The largest sustainable investment strategy globally is negative/ exclusionary screening ($15.02 trillion), followed by ESG integration ($10.37 trillion) and corporate engagement/shareholder action ($8.37 trillion). Negative screening is the largest strategy in Europe, while ESG integration leads in the United States, Canada, Australia/New Zealand and Asia ex Japan. Japan’s primary sustainable investment strategy is corporate engagement and shareholder action. The fastest growing strategy, although also the smallest in absolute dollar terms, was impact/community investing.

Several GSIA members reported that the consideration of fiduciary duty was an important driver for sustainable investing, along with client demand.

While institutional investors still dominate the SRI market, with pension funds often comprising the largest percentage of institutional SRI assets, interest by retail investors is growing. The relative proportion of retail SRI investments in Canada, Europe and the United States increased from 13% in 2014 to 26% at the start of 2016. Over a third of SRI assets in the United States were retail.

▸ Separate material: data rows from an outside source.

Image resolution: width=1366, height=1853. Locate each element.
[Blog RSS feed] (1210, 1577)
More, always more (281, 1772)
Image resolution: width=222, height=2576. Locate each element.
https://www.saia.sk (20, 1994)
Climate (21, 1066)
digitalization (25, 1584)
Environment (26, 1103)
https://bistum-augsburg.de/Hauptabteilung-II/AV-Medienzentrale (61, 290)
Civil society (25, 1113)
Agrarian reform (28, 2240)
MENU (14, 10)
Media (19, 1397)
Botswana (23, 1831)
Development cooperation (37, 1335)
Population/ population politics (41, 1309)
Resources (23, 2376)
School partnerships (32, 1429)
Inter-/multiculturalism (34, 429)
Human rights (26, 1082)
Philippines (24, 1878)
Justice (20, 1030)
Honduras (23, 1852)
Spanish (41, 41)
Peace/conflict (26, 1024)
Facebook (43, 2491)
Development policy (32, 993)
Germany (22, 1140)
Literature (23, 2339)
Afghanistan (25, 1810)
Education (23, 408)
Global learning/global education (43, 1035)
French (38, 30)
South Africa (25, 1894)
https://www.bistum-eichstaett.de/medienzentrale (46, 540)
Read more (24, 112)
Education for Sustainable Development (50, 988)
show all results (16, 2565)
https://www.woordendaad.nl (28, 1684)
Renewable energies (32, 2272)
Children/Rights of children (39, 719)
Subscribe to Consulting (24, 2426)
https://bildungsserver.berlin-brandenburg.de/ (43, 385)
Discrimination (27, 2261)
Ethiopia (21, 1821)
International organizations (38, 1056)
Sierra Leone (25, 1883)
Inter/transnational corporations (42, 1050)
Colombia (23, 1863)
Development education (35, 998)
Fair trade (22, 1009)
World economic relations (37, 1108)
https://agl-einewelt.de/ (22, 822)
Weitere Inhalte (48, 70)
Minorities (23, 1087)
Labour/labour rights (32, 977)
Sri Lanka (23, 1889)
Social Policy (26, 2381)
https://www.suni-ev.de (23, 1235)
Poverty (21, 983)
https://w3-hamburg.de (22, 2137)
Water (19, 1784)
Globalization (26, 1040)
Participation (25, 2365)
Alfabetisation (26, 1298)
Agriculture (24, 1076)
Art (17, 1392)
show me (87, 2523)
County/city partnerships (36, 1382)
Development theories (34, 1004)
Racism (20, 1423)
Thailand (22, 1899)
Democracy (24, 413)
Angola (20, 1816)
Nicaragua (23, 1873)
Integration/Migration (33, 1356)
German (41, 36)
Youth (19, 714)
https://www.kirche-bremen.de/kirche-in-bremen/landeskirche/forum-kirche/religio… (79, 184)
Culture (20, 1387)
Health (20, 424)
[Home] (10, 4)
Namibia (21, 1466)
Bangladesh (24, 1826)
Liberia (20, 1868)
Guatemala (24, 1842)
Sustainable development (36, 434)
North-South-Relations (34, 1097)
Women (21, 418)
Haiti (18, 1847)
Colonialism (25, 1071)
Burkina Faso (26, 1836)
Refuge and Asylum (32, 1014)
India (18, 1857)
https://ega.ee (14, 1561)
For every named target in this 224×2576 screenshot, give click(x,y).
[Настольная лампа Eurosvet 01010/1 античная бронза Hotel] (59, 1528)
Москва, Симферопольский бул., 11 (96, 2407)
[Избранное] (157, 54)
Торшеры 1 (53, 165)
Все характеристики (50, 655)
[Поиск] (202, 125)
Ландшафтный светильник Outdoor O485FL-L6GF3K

Growing global concern over climate change has resulted in rising interest in green finance, including climate-aligned bonds. In fact, the growing interest in green bonds over the last two years has shifted the average SRI asset allocation. In 2016 in Canada and Europe, most SRI assets were in bonds (64%) followed by equities (33%). This is a flip from 2014 when 50% of assets were in equities and only 40% in bonds. China is another important contributor to the rise in green bonds as China is now the world’s largest issuer of climate-aligned bonds, with $220 billion in issuances according to the Climate Bonds Initiative.

 

To download the full Report please visit
http://www.ussif.org/files/Publications/GSIA_Review2016.pdf

Report Highlights

At the start of 2016, global sustainable, responsible and impact (SRI) investment assets reached $22.89 trillion, a 25% increase from 2014. Europe accounts for over half of these assets (53%), while the United States accounts for 38%.
In nearly every market represented in the report, sustainable investing has grown in both absolute and relative terms since the beginning of 2014.
The largest sustainable investment strategy globally is negative/ exclusionary screening, affecting $15.02 trillion in assets, followed by ESG integration, applied to $10.37 trillion in assets.
Growing global concern over climate change has resulted in rising interest in green finance, including climate-aligned bonds.
Fiduciary duty and client demand are key growth drivers for sustainable investing.

About the Global Sustainable Investment Review

Now in its third edition, the biennial Global Sustainable Investment Review is the only report presenting results from Europe, the United States, Canada, Asia, Japan, and Australia and New Zealand. The report draws on in-depth regional and national reports from GSIA members—Eurosif, Responsible Investment Association Australasia, RIA Canada and US SIF—as well as data and insights from the Principles for Responsible Investment, JSIF (Japan), LatinSIF and the African Investing for Impact Barometer. Together, these resources provide data points, insights, analysis and examples of the shape of sustainable investing worldwide.

The Global Sustainable Investment Review 2016 was made possible through the generosity of the report sponsor, Bloomberg.

About The Global Sustainable Investment Alliance  The Global Sustainable Investment Alliance (GSIA) is a collaboration of membership-based sustainable investment organizations around the world. It includes US SIF, UK SIF, Eurosif, RIA Canada, VBDO (Netherlands) and the Responsible Investment Association Australasia (RIAA). The GSIA’s mission is to deepen and expand the practice of sustainable, responsible and impact investing through intentional international collaboration. Our vision is a world where sustainable investment is integrated into financial systems and the investment chain and where all regions of the world have coverage by vigorous membership based institutions that represent and advance the sustainable investment community.